Comment by vidarh
5 hours ago
> Most of the tests are BS too.
Why are you creating BS tests?
> And nobody is talking about verifying if the AI bubble sort is correct or not - but recognizing that if the AI is implementing it’s own bubble sort, you’re waaaay out in left field.
Verifying time and space complexity is part of what your tests should cover.
But this is also a funny example - I'm willing to bet the average AI model today can write a far better sort than the vast majority of software developers, and is far more capable of analyzing time and space complexity than the average developer.
In fact, I just did a quick test with Claude, and asked for a simple sort that took into account time and space complexity, and "of course" it knows that it's well established that pure quicksort is suboptimal for a general-purpose sort, and gave me a simple hybrid sort based on insertion sort for small arrays, heapsort fallback to stop pathological recursion, and a decently optimized quicksort - this won't beat e.g. timsort on typical data, but it's a good tradeoff between "simple" (quicksort can be written in 2-20 lines of code or so depending on language and how much performance you're willing to sacrifice for simplicity) and addressing the time/space complexity constraints. It's also close to a variant that incidentally was covered in an article in DDJ ca. 30 years ago because most developers didn't know how to, and were still writing stupidly bad sorts manually instead of relying on an optimized library. Fewer developers knows how to write good sorts today. And that's not bad - it's a result of not needing to think at that level of abstraction most of the time any more.

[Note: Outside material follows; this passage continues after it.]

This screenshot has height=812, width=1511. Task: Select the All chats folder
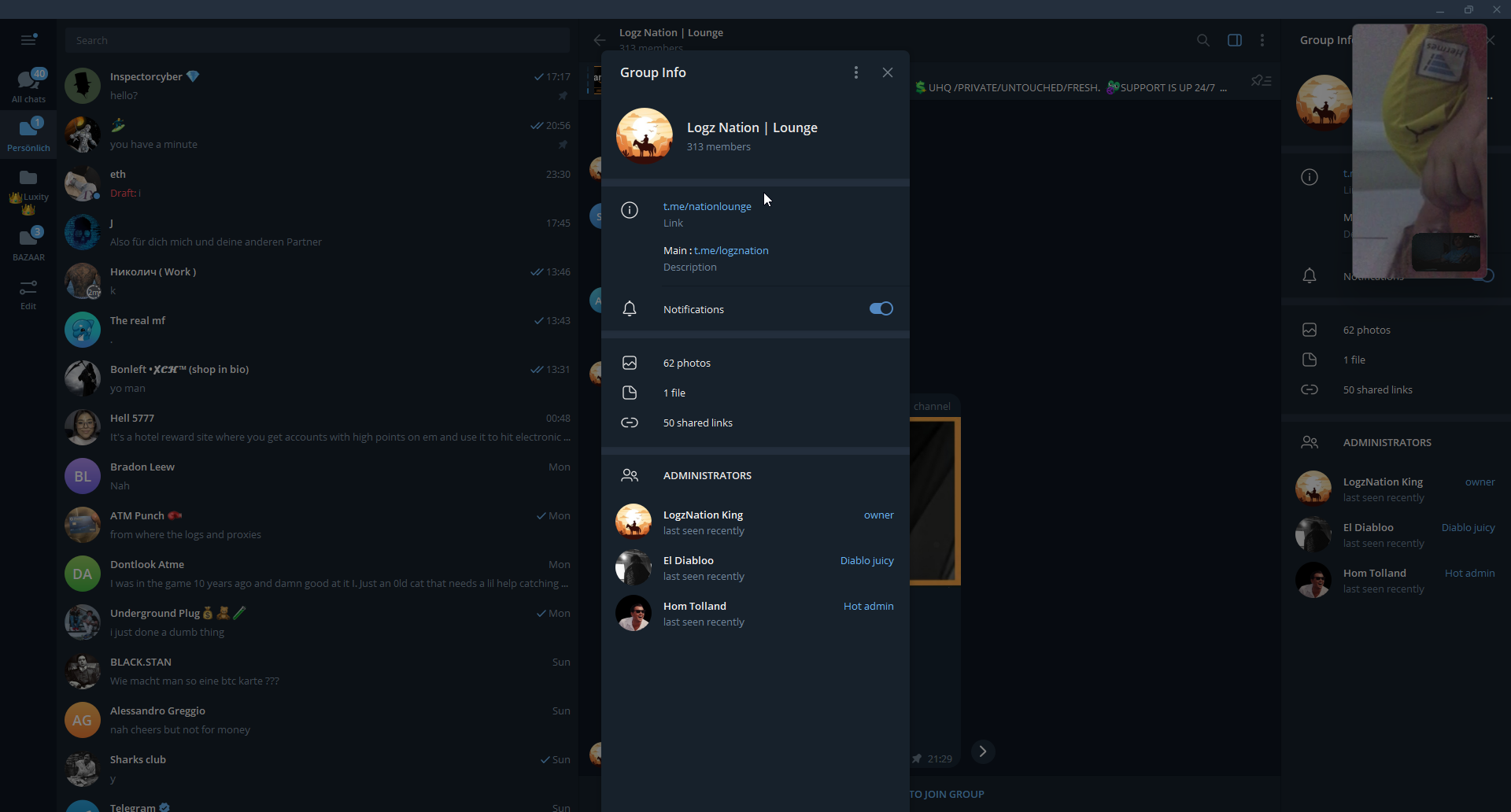point(28,85)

And this is also a great illustration of the problem: Even great developers often have big blind spots, where AI will draw onresults they aren't even aware of. Truly great developers will be aware of their blind spots and know when to research, but most developers are not great.
But a human developer, even a not so great one, might know something about the characteristics of the actual data a particular program is expected to encounter that is more efficient than this AI-coded hybrid sort for this particular application. This is assuming the AI can't deduce the characteristics of the expected data from the specs, even if a particular time and space complexity is mandated.

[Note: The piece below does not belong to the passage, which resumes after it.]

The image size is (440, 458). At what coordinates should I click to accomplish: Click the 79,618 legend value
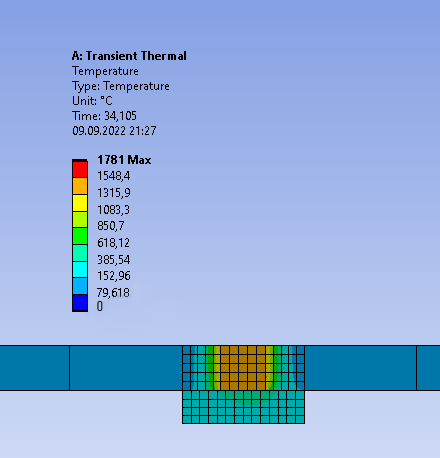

I encountered something like this recently. I had to replace an exact data comparison operation (using a simple memcmp) with a function that would compare data and allow differences within a specified tolerance. The AI generated beautiful code using chunking and all kinds of bit twiddling that I don't understand.
But what it couldn't know was that most of the time the two data ranges would match exactly, thus taking the slowest path through the comparison by comparing every chunk in the two ranges. I had to stick a memcmp early in the function to exit early for the most common case, because it only occurred to me during profiling that most of the time the data doesn't change. There was no way I could have figured this out early enough to put it in a spec for an AI.
> But a human developer, even a not so great one, might know something about the characteristics of the actual data a particular program is expected to encounter that is more efficient than this AI-coded hybrid sort for this particular application.
Sure. But then that belongs in a test case that 1) documents the assumptions, 2) demonstrates if a specialised solution actually improves on the naive implementation, and 3) will catch regressions if/when those assumptions no longer holds.
In my experience in that specific field is that odds are the human are likely making incorrect assumptions, very occasionally are not, and having a proper test harness to benchmark this is essential to validate the assumptions whether or not the human or an AI does the implementation (and not least in case the characteristics of the data end up changing over time)
>There was no way I could have figured this out early enough to put it in a spec for an AI.
This is an odd statement to me. You act like the AI can only write the application once and can never look at any other data to improve the application again.
>only occurred to me during profiling
At least to me this seems like something that is at far more risk of being automated then general application design in the first place.
Have the AI design the app. Pass it off to CI/CD testing and compile it. Send to a profiling step. AI profile analysis. Hot point identification. Return to AI to reiterate. Repeat.
> At least to me this seems like something that is at far more risk of being automated then general application design in the first place.
This function is a small part of a larger application with research components that are not AI-solvable at the moment. Of course a standalone function could have been optimised with AI profiling, but that's not the context here.